Updated Experimental Ultimate Host Economy Statistics
A recent U.S. Bureau of Economic Analysis (BEA) working paper updates BEA's work on producing ultimate host economy (UHE) statistics for U.S. direct investment abroad (USDIA). Existing BEA statistics record USDIA by immediate partner economy—the country of the first non-U.S. entity in an ownership chain. Though well suited for many purposes, this approach can mask the ultimate destination of investment because many affiliates of U.S. multinational enterprises are holding companies or other special-purpose entities that exist mainly to route funds elsewhere. BEA's research into UHE statistics examines a series of techniques that reallocate the USDIA equity position by immediate host economy, thereby providing a clearer picture of the economies that are the ultimate targets of USDIA.
The paper, authored by Kirsten Brew, Amanda Budny, Jessica Hanson, Ryan Smith, Larkin Terrie, and Dan Yorgason, builds on a 2023 BEA working paper and introduces three main methodological updates. First, it modifies three previously considered reallocation methods (first operating affiliate, passthrough with ownership chains, and U.S. parent's equity share in affiliates' assets) to address conceptual or implementation issues and to make better use of available data.
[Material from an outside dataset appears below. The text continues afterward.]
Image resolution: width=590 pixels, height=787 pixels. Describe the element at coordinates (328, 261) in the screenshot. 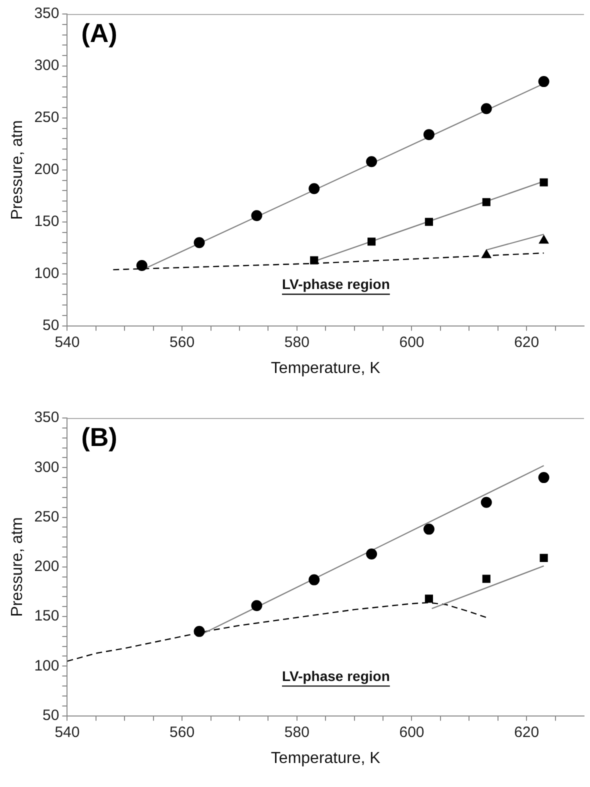

I see `line-series` at that location. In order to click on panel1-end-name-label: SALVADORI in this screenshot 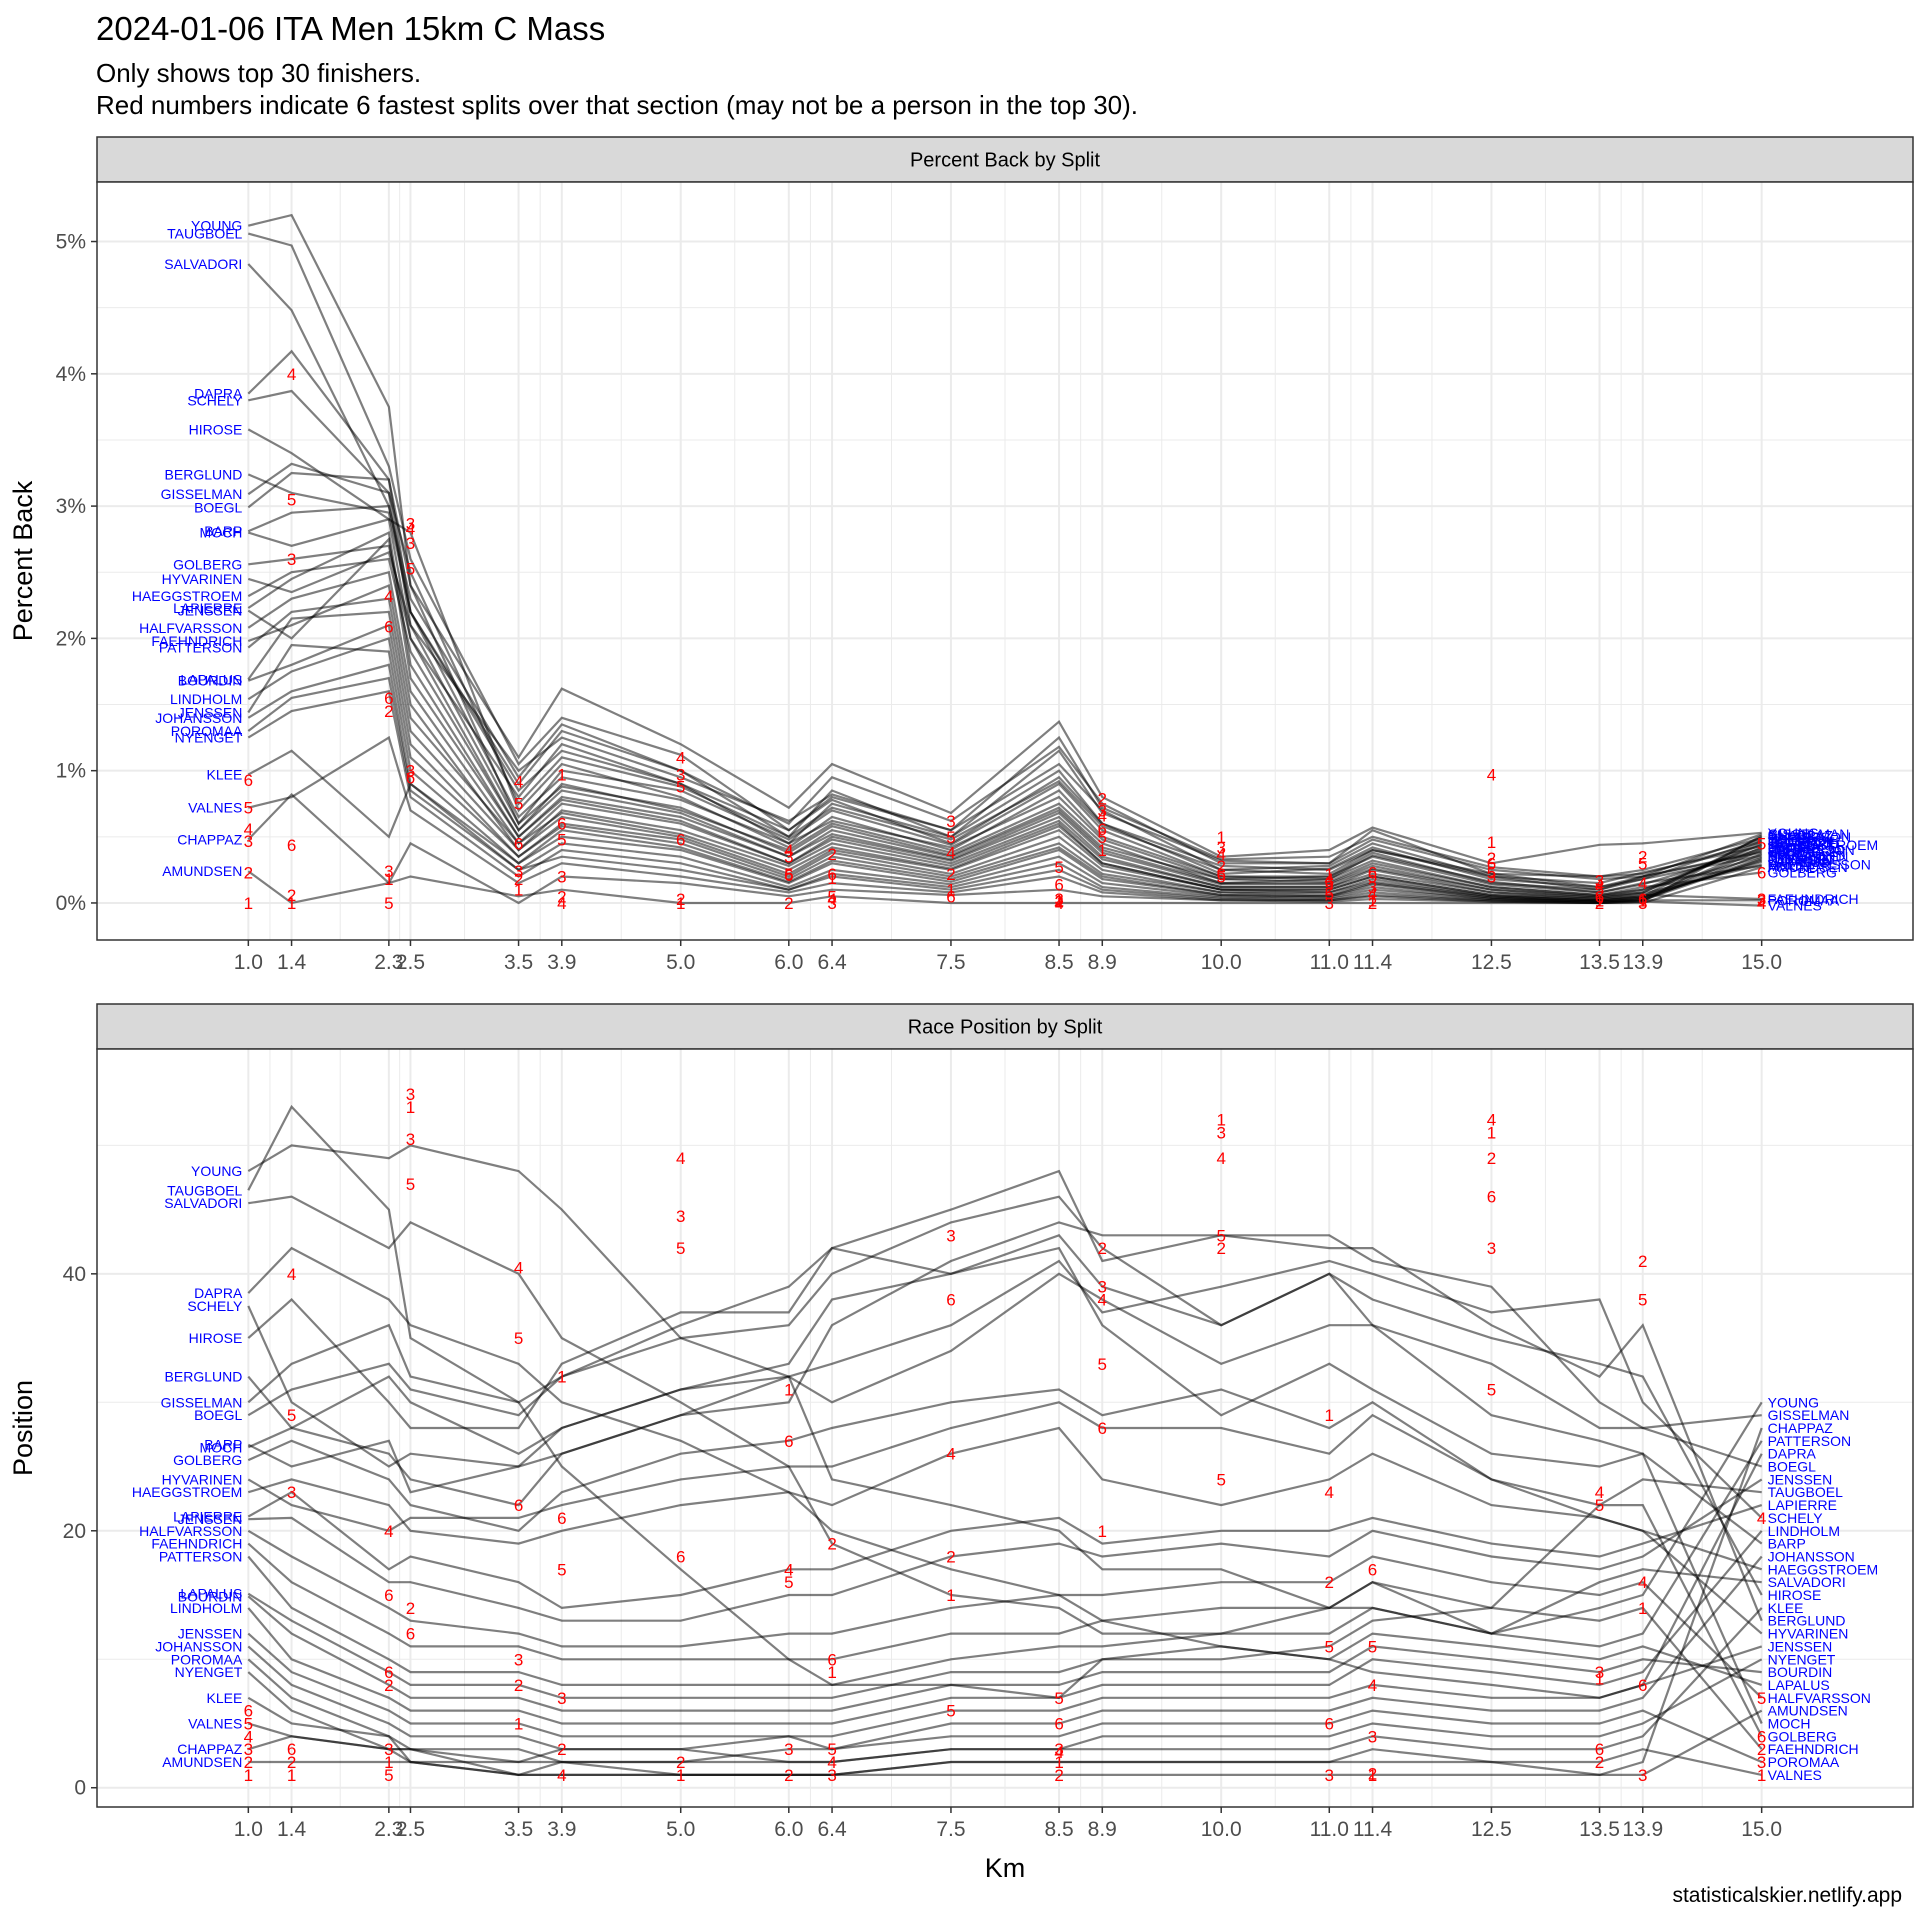, I will do `click(1807, 851)`.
Second, it adds three new methods to the set of candidate reallocation approaches: passthrough minimum (a variant of the passthrough with ownership chains approach), operating assets apportionment, and composite index apportionment. The latter two methods improve on the apportionment approach presented in the 2023 paper by using detailed company-level microdata (including ownership chains) to apportion equity according to measures of operating activity, rather than relying only on country-level aggregates. Third, the paper expands ownership chains to include U.S.-based affiliates by using BEA's surveys of foreign direct investment in the United States; this change allows the reallocation logic to route investment back into the United States where appropriate or to capture passthrough investment that moves through U.S. affiliates before returning abroad.
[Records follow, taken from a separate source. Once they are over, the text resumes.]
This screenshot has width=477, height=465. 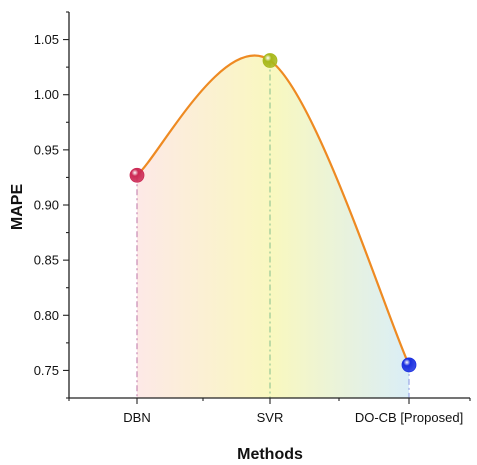 I want to click on y-tick-label: 0.95, so click(x=46, y=150).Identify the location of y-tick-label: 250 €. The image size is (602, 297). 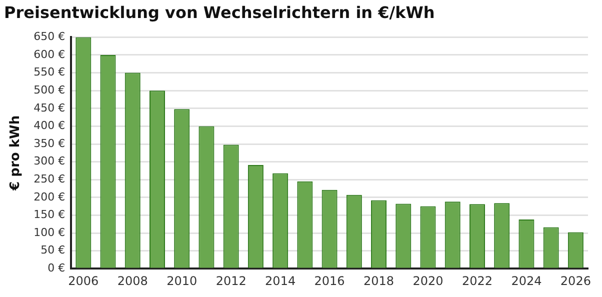
(50, 179).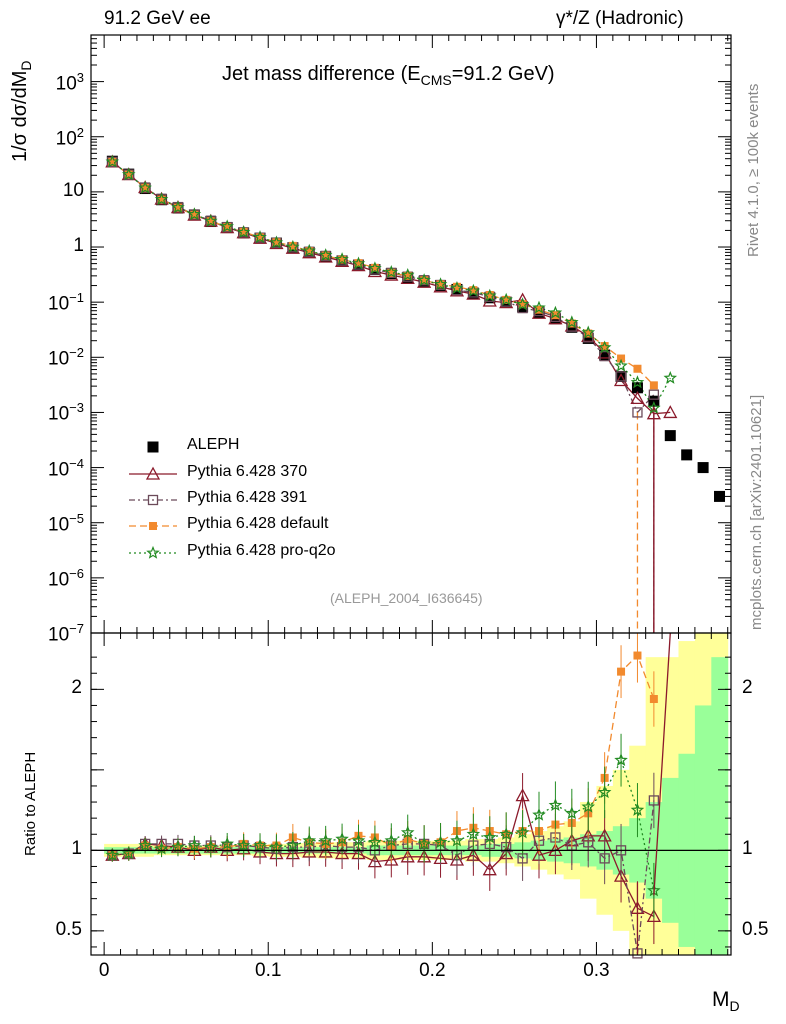 The height and width of the screenshot is (1024, 786). What do you see at coordinates (73, 190) in the screenshot?
I see `y-tick-label: 10` at bounding box center [73, 190].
Empirical work uses BEA direct investment survey data for 2019 and 2020 to compare six of the reallocation methods in detail, evaluating each along several dimensions, including conceptual accuracy, ease of implementation, reliance on microdata, robustness to inconsistent data, degree to which the method reallocates USDIA (liberal versus conservative), and alignment with international statistical guidelines. Based on this analysis, three methods (first operating affiliate, passthrough with ownership chains, and composite index apportionment) are identified as meriting further exploration. Detailed country and sector results are presented for these three methods. These results are based on data that incorporate EZS noise infusion, an approach to the protection of survey-respondent confidentiality that has not previously been used in BEA research and that allows for the presentation of more detailed results than would otherwise be possible.
Results show common patterns across the three preferred methods. All three produce large net reductions in the USDIA equity position in known intermediary jurisdictions: chiefly the Netherlands, Luxembourg, Bermuda, U.K. Islands–Caribbean, and Singapore. The methods also produce similar industry-level shifts, notably large net reductions in the USDIA equity position in holding companies. However, important differences appear: composite index apportionment reallocates larger amounts of equity across countries than the other two methods, and it shifts industry shares differently—producing smaller net increases for finance and insurance and larger net increases for manufacturing than the other preferred methods.
The paper concludes that the three favored methods merit continued development and testing. It documents methodological choices and tradeoffs, demonstrates practical implementation using recent BEA microdata, and highlights how incorporating U.S. affiliates and richer firm-level measures of operating activity can enhance UHE reallocation. Through these enhancements, this work aims to produce statistics that better reflect where U.S. direct investment genuinely supports productive activity, while also addressing disclosure and data quality challenges inherent in such reallocations.